* _GOAL OF THE EXERCISE_:
Find the line holding "Task: Open the Units : mm selector" in the entries below. Give it again exactly, along with every line after it up to and including the line holding "Click the zip".

Dataset entries
------------

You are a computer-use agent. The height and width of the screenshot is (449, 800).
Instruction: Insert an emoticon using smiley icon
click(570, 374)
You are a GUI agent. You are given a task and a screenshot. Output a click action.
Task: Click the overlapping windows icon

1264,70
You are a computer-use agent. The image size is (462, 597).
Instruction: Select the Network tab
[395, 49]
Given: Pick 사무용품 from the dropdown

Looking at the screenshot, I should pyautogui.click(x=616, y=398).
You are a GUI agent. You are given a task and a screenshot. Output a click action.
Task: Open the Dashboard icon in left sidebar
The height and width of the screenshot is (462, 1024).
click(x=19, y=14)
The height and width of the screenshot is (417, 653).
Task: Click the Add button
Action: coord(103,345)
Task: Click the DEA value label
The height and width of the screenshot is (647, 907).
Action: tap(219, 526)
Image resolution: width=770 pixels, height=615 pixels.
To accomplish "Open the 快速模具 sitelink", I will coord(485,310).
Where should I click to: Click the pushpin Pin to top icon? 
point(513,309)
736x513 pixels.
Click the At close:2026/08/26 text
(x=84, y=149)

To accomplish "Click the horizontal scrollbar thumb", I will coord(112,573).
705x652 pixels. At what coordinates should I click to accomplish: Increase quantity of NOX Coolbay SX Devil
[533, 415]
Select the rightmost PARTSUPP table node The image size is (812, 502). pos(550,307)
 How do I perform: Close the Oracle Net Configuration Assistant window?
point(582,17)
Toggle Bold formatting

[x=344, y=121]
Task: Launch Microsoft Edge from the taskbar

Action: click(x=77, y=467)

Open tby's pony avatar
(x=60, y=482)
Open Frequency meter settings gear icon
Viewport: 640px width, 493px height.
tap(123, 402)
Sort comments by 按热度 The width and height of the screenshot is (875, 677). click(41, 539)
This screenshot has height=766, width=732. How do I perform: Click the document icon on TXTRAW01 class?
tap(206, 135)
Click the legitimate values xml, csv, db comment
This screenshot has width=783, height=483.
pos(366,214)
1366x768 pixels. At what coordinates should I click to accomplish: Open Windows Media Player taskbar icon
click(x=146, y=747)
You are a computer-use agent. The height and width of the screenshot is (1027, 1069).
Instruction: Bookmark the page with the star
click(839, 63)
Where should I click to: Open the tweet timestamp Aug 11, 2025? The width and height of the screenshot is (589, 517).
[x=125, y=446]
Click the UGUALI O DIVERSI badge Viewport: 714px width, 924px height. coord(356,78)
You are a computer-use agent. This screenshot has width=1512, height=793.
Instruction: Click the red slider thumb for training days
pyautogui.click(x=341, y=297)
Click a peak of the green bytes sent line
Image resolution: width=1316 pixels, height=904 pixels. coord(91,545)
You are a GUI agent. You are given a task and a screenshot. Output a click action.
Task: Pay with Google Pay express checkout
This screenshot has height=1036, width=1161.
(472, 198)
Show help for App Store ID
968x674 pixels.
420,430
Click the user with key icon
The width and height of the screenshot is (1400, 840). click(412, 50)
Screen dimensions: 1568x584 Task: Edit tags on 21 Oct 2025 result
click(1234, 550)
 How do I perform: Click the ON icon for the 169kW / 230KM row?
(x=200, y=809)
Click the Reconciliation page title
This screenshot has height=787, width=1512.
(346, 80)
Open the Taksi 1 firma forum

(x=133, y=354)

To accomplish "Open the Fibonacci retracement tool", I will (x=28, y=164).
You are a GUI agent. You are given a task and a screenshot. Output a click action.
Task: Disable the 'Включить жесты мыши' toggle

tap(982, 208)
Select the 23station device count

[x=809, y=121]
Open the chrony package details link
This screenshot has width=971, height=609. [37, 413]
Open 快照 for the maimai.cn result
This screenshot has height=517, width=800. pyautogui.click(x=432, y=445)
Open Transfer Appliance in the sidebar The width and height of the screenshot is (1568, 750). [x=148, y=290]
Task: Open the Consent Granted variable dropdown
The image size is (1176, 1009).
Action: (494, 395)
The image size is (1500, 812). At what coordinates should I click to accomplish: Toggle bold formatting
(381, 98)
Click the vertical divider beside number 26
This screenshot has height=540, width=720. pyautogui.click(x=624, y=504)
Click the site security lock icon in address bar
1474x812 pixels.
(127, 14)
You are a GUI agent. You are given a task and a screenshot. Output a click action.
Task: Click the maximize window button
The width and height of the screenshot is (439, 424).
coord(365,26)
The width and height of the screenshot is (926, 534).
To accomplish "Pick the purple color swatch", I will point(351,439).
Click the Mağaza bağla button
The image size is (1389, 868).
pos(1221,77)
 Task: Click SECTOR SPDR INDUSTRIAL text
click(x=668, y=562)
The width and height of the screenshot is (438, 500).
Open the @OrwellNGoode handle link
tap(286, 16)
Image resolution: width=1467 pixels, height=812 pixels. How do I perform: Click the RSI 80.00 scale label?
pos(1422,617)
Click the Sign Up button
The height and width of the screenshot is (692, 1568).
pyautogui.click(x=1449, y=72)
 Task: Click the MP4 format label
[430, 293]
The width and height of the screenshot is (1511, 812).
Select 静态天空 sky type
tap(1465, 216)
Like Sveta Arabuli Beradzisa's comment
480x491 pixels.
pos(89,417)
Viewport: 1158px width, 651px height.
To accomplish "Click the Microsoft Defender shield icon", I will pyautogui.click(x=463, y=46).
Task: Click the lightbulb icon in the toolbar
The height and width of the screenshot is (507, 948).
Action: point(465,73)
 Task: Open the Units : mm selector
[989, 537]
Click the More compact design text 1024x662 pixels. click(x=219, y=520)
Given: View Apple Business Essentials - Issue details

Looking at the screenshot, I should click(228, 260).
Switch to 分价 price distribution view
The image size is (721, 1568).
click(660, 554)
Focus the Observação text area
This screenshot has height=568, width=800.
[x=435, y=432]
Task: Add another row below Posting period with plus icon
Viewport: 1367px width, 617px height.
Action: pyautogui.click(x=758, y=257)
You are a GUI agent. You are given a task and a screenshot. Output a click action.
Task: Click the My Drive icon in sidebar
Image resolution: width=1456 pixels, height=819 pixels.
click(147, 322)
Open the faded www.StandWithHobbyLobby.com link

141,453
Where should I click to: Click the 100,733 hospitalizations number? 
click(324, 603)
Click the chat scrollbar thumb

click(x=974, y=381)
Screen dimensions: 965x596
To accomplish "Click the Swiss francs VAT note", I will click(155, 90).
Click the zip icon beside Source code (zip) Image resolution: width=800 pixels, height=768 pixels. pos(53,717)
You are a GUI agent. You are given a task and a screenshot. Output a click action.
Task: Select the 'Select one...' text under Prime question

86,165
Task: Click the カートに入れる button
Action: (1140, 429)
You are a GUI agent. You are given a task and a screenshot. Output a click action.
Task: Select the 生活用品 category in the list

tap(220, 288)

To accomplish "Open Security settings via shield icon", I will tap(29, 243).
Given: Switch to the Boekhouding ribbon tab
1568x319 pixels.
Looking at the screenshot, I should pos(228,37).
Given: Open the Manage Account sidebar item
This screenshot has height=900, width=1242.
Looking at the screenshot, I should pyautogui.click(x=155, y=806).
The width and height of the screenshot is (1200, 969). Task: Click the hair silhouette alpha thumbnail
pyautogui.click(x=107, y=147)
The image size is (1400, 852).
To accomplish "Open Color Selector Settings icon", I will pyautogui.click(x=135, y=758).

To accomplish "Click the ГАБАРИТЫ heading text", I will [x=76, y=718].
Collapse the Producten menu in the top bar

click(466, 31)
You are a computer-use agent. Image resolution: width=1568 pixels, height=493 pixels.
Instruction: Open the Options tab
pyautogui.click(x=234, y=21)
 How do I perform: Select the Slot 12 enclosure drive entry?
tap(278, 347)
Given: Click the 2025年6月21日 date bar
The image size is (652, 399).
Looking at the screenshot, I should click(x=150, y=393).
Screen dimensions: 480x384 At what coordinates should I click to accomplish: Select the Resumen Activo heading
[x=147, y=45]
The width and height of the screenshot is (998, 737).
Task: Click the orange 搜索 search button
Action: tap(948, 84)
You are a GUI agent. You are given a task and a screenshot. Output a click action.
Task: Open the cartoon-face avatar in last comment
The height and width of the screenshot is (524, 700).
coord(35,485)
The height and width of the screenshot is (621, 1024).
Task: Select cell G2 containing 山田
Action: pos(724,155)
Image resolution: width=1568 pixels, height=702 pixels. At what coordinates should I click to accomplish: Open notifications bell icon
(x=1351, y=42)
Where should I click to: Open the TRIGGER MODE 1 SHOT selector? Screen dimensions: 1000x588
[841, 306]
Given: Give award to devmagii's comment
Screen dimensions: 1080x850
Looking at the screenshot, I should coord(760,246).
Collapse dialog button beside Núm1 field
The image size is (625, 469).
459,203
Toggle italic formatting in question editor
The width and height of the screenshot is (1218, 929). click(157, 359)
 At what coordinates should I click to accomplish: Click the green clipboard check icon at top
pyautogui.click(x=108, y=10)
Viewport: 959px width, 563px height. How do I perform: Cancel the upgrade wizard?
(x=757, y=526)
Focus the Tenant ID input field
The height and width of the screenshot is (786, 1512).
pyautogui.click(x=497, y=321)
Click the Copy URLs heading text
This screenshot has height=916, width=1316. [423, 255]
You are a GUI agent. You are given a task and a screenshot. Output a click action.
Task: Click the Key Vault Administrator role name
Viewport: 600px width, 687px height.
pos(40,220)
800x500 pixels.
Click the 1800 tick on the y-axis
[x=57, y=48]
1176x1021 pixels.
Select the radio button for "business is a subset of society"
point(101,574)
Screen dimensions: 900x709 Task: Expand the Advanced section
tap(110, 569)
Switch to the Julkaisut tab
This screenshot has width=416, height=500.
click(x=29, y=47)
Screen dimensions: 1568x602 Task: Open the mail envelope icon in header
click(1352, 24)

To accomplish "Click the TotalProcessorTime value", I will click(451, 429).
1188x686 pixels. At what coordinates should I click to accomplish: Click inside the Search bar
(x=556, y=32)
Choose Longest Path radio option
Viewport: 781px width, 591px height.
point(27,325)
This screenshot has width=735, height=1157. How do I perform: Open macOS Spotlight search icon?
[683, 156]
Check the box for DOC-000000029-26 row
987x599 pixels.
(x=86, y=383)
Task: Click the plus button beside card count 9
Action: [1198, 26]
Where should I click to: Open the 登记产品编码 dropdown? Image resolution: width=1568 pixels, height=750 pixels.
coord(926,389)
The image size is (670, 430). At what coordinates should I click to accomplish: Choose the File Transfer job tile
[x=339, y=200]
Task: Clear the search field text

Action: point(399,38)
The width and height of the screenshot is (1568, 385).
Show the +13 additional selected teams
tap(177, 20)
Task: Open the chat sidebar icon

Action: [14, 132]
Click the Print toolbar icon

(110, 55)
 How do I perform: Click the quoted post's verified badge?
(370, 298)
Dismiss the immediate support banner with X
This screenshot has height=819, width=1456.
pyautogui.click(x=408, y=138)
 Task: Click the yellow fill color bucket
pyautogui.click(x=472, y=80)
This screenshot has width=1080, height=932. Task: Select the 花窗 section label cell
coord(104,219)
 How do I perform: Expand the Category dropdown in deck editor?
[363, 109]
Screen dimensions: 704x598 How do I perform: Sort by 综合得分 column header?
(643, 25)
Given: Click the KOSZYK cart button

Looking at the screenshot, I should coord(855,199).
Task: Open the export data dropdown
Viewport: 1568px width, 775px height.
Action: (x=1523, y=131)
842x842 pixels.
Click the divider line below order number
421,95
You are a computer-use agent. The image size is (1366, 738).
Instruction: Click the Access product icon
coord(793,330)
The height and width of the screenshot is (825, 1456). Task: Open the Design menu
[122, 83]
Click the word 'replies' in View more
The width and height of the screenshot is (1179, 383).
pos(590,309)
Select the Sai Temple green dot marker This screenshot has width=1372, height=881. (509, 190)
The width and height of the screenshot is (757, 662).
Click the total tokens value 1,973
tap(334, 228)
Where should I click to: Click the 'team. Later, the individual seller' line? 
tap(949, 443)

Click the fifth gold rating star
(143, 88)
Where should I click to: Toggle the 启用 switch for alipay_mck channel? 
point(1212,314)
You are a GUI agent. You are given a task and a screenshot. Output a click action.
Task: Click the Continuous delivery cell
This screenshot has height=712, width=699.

------------

* _EXPECTED OUTPUT_:
 Task: Open the Units : mm selector
[989, 537]
Click the More compact design text 1024x662 pixels. click(x=219, y=520)
Given: View Apple Business Essentials - Issue details

Looking at the screenshot, I should click(228, 260).
Switch to 分价 price distribution view
The image size is (721, 1568).
click(660, 554)
Focus the Observação text area
This screenshot has height=568, width=800.
[x=435, y=432]
Task: Add another row below Posting period with plus icon
Viewport: 1367px width, 617px height.
Action: pyautogui.click(x=758, y=257)
You are a GUI agent. You are given a task and a screenshot. Output a click action.
Task: Click the My Drive icon in sidebar
Image resolution: width=1456 pixels, height=819 pixels.
click(147, 322)
Open the faded www.StandWithHobbyLobby.com link

141,453
Where should I click to: Click the 100,733 hospitalizations number? 
click(324, 603)
Click the chat scrollbar thumb

click(x=974, y=381)
Screen dimensions: 965x596
To accomplish "Click the Swiss francs VAT note", I will click(155, 90).
Click the zip icon beside Source code (zip) Image resolution: width=800 pixels, height=768 pixels. pos(53,717)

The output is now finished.